**Directions:** Everything before the line containing "474x757 pixels." stays out; print that line and all lines below it through the last, exactly.
┌────────
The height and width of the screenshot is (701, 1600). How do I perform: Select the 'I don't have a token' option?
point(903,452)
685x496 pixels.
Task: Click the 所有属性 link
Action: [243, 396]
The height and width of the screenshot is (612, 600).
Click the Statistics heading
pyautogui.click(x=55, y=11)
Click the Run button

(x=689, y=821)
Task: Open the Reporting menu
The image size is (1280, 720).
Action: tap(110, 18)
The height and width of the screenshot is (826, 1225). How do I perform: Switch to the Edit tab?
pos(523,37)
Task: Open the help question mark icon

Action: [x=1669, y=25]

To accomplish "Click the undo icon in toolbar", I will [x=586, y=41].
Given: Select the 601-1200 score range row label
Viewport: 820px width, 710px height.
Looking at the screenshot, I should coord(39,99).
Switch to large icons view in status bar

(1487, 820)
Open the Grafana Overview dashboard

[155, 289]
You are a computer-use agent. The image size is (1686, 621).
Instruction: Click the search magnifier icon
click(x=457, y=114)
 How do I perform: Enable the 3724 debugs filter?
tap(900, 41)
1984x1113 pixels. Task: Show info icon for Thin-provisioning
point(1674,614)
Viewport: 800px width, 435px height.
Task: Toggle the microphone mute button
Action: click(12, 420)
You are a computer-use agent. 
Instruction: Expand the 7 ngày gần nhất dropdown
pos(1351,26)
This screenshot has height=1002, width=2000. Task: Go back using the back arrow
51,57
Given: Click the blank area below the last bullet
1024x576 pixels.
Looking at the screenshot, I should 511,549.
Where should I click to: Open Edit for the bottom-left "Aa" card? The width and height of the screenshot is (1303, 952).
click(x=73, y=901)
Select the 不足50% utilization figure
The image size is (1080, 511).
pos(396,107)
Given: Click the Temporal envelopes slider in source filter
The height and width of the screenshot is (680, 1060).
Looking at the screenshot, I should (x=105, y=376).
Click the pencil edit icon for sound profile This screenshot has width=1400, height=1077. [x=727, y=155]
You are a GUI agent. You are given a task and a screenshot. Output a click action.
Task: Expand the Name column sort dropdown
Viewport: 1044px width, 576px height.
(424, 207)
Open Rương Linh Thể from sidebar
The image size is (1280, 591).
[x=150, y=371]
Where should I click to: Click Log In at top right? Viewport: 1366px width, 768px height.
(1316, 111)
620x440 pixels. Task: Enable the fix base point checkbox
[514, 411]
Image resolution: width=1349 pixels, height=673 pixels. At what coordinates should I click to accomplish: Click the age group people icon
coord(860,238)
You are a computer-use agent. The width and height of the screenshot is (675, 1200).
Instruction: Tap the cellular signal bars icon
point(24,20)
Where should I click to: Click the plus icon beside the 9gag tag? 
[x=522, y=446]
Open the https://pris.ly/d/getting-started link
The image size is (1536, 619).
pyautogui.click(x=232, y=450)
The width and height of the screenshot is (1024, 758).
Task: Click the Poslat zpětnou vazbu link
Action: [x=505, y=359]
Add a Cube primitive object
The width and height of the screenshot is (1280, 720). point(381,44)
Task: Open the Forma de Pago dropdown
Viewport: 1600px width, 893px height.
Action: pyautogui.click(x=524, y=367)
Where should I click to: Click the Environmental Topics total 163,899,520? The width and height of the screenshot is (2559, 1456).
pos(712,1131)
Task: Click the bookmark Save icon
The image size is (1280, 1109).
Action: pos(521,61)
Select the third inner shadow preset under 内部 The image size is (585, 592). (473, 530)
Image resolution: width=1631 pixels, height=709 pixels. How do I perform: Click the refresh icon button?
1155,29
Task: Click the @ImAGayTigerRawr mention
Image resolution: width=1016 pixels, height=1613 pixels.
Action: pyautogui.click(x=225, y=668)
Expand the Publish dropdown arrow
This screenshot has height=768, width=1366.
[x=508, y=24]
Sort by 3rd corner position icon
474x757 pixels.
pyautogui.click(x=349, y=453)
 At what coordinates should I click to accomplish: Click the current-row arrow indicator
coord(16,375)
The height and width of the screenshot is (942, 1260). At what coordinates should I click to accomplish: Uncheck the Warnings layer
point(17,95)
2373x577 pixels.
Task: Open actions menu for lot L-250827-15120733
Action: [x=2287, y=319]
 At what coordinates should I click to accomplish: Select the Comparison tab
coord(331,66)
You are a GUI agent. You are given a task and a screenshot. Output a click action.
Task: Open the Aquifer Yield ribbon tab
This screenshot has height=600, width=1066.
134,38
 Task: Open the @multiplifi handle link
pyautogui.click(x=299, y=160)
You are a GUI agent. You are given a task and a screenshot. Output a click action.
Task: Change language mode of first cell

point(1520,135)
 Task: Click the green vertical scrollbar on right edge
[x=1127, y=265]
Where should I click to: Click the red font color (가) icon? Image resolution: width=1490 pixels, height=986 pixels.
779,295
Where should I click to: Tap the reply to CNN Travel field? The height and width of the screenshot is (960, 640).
└────────
**Written answer:**
474x757 pixels.
pyautogui.click(x=349, y=453)
 At what coordinates should I click to accomplish: Click the current-row arrow indicator
coord(16,375)
The height and width of the screenshot is (942, 1260). At what coordinates should I click to accomplish: Uncheck the Warnings layer
point(17,95)
2373x577 pixels.
Task: Open actions menu for lot L-250827-15120733
Action: [x=2287, y=319]
 At what coordinates should I click to accomplish: Select the Comparison tab
coord(331,66)
You are a GUI agent. You are given a task and a screenshot. Output a click action.
Task: Open the Aquifer Yield ribbon tab
This screenshot has height=600, width=1066.
134,38
 Task: Open the @multiplifi handle link
pyautogui.click(x=299, y=160)
You are a GUI agent. You are given a task and a screenshot. Output a click action.
Task: Change language mode of first cell

point(1520,135)
 Task: Click the green vertical scrollbar on right edge
[x=1127, y=265]
Where should I click to: Click the red font color (가) icon? Image resolution: width=1490 pixels, height=986 pixels.
779,295
Where should I click to: Tap the reply to CNN Travel field? The height and width of the screenshot is (960, 640).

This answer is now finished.